INSTRUCTIONS TO FOLLOW: An exact reproduction of each record is required.

(Entries taken from a collection)
____________

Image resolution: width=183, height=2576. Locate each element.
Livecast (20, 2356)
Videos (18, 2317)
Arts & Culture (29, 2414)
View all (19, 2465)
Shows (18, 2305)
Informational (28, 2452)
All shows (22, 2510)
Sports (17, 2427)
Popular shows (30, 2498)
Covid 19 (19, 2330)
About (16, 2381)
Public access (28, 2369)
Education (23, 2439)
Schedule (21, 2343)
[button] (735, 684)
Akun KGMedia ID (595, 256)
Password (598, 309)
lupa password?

____________

EXPECTED ANSWER:
Image resolution: width=183, height=2576. Locate each element.
Livecast (20, 2356)
Videos (18, 2317)
Arts & Culture (29, 2414)
View all (19, 2465)
Shows (18, 2305)
Informational (28, 2452)
All shows (22, 2510)
Sports (17, 2427)
Popular shows (30, 2498)
Covid 19 (19, 2330)
About (16, 2381)
Public access (28, 2369)
Education (23, 2439)
Schedule (21, 2343)
[button] (735, 684)
Akun KGMedia ID (595, 256)
Password (598, 309)
lupa password?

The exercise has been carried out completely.